====== PROVIDED MATERIAL

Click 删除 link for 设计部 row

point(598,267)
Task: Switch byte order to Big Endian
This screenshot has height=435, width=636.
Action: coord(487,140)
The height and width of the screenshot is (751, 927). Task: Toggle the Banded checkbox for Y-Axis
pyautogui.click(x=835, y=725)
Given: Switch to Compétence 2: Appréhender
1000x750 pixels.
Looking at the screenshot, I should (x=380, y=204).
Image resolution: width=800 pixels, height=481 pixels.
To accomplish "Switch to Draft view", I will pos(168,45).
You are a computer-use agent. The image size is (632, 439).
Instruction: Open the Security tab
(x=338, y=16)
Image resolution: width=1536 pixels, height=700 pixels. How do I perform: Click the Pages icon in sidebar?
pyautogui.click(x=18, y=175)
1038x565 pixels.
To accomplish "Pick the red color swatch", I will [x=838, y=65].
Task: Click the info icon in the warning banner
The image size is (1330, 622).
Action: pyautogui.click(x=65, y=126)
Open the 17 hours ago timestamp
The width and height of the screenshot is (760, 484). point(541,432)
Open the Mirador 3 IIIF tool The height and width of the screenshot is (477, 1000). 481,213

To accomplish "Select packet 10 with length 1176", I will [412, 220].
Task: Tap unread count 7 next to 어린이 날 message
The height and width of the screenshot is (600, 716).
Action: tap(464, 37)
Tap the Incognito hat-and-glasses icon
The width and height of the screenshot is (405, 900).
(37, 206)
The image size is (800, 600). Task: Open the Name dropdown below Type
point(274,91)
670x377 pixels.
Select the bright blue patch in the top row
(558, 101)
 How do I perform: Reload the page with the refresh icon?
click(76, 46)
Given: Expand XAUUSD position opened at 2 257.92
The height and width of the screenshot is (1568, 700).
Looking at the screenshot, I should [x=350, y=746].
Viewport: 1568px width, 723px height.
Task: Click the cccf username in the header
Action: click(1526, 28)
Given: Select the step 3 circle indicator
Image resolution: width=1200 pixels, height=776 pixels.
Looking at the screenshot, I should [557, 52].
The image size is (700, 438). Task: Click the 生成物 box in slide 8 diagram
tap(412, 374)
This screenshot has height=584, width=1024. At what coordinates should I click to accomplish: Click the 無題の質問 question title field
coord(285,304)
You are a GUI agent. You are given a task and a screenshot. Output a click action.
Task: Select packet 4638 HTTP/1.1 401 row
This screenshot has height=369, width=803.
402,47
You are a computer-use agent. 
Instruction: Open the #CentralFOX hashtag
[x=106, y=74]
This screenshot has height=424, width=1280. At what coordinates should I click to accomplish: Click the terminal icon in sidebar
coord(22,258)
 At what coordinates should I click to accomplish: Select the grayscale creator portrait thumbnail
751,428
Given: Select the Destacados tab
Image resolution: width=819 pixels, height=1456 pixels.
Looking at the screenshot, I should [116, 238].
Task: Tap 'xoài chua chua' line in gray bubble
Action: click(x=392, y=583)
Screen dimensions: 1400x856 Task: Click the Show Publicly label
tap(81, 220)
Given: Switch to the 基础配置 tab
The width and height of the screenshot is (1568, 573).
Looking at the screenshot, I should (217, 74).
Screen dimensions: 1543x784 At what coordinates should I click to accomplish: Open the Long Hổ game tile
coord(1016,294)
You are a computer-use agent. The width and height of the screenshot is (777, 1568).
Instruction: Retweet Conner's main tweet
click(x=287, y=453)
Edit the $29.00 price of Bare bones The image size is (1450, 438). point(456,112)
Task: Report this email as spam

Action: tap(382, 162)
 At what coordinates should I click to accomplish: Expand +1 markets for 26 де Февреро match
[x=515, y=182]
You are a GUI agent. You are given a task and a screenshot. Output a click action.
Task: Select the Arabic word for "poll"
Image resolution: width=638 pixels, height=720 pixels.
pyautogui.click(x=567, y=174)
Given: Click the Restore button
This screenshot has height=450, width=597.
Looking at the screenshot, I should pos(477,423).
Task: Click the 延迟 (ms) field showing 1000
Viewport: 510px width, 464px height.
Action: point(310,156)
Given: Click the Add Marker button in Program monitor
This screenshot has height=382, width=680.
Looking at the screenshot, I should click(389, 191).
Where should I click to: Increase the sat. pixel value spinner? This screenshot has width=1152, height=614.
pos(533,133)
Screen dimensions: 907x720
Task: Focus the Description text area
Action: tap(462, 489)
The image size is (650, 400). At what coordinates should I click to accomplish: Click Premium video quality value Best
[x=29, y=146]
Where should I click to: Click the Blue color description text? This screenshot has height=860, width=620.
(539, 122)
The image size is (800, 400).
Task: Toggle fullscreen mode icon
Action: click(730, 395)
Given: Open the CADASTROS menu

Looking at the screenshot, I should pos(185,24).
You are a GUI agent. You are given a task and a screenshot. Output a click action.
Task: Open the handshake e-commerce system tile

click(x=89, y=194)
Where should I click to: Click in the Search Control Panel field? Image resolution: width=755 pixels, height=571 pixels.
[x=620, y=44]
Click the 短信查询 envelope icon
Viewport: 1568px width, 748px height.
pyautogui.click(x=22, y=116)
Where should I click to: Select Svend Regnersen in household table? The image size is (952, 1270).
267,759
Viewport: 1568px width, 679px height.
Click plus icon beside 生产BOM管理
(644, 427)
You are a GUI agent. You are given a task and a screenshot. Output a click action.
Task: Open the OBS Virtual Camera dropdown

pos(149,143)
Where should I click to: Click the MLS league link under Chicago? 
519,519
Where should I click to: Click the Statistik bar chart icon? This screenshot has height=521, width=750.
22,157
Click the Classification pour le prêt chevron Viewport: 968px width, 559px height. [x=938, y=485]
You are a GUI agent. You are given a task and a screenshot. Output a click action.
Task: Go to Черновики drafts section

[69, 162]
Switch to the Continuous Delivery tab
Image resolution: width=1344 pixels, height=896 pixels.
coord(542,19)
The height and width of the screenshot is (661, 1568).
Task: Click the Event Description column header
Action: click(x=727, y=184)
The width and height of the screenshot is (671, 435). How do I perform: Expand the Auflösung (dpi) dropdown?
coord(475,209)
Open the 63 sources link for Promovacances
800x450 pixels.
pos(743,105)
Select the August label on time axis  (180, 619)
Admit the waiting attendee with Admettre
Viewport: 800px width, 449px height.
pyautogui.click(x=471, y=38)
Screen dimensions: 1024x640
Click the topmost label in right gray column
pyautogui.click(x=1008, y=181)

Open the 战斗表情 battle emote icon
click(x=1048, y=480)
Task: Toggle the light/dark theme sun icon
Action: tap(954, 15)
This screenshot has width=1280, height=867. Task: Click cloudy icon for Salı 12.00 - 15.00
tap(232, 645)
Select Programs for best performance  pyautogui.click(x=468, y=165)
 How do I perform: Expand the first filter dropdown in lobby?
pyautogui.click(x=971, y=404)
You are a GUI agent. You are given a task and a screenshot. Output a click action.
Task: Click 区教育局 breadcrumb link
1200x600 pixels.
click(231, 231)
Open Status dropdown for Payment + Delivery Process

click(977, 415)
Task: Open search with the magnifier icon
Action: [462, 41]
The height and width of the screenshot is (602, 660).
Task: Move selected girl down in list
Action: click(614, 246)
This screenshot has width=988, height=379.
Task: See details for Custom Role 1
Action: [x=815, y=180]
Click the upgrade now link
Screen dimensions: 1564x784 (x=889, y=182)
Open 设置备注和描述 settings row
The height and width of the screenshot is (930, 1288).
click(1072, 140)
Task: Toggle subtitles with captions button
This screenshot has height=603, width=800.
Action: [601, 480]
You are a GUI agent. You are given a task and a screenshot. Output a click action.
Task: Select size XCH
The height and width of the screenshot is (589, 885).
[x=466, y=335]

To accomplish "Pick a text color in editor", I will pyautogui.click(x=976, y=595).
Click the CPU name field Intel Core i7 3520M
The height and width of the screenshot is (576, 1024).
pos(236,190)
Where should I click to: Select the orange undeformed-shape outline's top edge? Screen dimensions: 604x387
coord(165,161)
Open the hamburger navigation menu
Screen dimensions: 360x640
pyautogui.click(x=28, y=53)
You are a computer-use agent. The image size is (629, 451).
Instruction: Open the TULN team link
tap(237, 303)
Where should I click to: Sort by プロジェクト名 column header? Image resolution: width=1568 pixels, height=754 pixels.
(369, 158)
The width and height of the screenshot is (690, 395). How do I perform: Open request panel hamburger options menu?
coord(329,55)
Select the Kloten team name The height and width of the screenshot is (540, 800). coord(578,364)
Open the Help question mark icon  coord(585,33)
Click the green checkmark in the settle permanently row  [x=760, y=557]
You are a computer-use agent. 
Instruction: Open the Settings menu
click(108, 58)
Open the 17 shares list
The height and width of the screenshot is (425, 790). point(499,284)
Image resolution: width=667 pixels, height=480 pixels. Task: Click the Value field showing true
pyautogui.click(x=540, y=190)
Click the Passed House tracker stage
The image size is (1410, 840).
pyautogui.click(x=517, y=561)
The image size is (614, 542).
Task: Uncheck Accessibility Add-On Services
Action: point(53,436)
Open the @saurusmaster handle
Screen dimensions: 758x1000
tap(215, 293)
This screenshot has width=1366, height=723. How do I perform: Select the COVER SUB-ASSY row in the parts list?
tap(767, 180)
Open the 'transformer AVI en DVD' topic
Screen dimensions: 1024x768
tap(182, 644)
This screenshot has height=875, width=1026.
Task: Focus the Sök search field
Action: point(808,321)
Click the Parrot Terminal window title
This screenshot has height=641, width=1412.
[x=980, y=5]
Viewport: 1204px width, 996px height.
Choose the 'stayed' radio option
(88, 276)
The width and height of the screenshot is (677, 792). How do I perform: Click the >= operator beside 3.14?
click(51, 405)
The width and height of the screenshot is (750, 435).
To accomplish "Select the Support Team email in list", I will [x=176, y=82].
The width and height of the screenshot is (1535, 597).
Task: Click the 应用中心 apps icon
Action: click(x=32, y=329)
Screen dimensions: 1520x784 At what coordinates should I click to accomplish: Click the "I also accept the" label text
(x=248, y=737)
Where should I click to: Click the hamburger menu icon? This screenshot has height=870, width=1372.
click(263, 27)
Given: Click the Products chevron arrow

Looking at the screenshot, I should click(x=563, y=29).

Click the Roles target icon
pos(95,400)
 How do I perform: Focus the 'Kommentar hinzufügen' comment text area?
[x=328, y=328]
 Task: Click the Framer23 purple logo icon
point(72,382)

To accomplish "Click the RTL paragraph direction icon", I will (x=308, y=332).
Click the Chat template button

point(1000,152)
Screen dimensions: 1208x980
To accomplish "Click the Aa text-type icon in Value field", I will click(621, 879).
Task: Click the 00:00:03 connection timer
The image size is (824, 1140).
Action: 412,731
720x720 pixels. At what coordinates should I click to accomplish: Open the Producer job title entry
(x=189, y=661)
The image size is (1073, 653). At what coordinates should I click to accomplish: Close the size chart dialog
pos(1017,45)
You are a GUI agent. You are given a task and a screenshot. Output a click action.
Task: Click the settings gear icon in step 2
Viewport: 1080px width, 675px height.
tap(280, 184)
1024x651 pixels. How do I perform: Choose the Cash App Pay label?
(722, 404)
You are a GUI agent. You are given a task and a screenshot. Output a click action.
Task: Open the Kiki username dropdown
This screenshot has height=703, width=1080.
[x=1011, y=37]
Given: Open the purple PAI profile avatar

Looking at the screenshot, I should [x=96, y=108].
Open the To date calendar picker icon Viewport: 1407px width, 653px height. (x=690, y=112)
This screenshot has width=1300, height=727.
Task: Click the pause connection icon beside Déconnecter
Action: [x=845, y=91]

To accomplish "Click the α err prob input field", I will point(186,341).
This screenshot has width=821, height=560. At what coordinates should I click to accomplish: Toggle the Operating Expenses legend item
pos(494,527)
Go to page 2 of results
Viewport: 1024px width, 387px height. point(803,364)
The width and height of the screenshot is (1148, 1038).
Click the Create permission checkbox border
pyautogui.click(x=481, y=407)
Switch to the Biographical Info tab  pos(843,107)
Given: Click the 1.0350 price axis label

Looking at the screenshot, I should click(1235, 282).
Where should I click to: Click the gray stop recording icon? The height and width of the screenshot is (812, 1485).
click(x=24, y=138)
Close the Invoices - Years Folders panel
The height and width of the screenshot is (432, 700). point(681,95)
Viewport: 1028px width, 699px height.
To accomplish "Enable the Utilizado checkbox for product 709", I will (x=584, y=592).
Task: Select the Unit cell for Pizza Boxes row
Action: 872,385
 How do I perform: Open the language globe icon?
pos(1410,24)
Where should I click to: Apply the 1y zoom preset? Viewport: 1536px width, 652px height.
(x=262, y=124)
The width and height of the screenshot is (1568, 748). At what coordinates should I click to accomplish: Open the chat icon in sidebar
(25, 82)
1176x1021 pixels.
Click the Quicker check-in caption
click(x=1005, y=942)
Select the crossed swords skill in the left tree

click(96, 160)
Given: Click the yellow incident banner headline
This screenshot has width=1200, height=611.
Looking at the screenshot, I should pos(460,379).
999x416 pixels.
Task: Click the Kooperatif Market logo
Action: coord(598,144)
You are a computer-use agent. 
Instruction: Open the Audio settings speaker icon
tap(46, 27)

============

• [WHAT THE EXERCISE ASKS]: List every line above that holds the word "Switch".

• [EXERCISE SOLUTION]:
Task: Switch byte order to Big Endian
Given: Switch to Compétence 2: Appréhender
To accomplish "Switch to Draft view", I will pos(168,45).
Given: Switch to the 基础配置 tab
Switch to the Continuous Delivery tab
Switch to the Biographical Info tab  pos(843,107)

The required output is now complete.